I clipped the side mirror and a small section of the door panel on a parked commercial van while pulling into a loading zone. Totally my fault, not disputing that. The van had a company logo on it so I photographed everything, left a note, and called the number on the door. The guy I spoke to was pretty casual about it — told me to hang tight and someone would follow up.
Fast forward about six weeks: I get a call from what turns out to be a completely different company — apparently the van is owned by a leasing outfit, not the business whose name was painted on it. And they've already had the repairs done. They're now sending me the bill.

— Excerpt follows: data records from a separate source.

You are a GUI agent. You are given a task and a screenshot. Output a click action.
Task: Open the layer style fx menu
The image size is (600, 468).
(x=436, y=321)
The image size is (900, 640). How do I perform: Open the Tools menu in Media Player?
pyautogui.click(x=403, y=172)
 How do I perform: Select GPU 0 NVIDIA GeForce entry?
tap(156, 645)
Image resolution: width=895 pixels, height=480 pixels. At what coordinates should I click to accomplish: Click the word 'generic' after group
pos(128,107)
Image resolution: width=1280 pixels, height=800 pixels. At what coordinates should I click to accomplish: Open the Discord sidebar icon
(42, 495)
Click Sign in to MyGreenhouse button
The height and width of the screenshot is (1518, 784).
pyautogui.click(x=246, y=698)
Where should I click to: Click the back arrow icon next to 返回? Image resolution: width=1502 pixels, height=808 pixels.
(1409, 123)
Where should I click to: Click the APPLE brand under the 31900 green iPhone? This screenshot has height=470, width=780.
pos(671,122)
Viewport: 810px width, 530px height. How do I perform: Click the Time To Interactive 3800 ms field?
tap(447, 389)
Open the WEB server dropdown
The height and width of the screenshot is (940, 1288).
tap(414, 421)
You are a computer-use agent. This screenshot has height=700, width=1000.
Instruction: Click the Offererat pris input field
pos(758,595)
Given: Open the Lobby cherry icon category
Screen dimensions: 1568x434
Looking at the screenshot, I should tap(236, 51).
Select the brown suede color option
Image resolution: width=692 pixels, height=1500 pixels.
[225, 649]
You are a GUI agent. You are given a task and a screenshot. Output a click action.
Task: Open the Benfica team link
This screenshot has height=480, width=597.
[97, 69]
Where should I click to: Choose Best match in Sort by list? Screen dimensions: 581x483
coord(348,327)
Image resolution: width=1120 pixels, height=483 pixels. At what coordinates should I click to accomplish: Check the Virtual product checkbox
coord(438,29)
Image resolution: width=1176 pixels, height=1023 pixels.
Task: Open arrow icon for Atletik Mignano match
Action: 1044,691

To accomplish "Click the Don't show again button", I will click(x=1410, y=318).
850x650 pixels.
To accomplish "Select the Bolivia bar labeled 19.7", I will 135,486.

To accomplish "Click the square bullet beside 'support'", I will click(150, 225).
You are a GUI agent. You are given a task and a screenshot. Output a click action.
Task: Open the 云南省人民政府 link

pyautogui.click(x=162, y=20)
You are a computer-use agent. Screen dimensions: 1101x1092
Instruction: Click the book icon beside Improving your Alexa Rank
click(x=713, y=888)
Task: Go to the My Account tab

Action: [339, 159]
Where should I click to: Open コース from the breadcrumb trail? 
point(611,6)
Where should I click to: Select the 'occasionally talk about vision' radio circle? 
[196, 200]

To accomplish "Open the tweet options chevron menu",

The number on the invoice floored me. I took that same invoice to two local shops just to sanity-check it, and both of them looked at me like I had three heads. One of the estimators actually pointed out that the repair bill included a specialty materials surcharge for a component that — when I looked it up using the VIN — is clearly listed as standard steel in the manufacturer's parts database. Not a specialty material. Just regular steel.
So now I'm sitting here wondering: am I legally obligated to pay an invoice I never agreed to, for work I never authorized, that appears to include charges for materials that weren't even used?
I have everything documented — my own photos from the scene, the two counter-estimates, and the parts database printout. I haven't responded to their billing department yet. Is this normal? What would you do?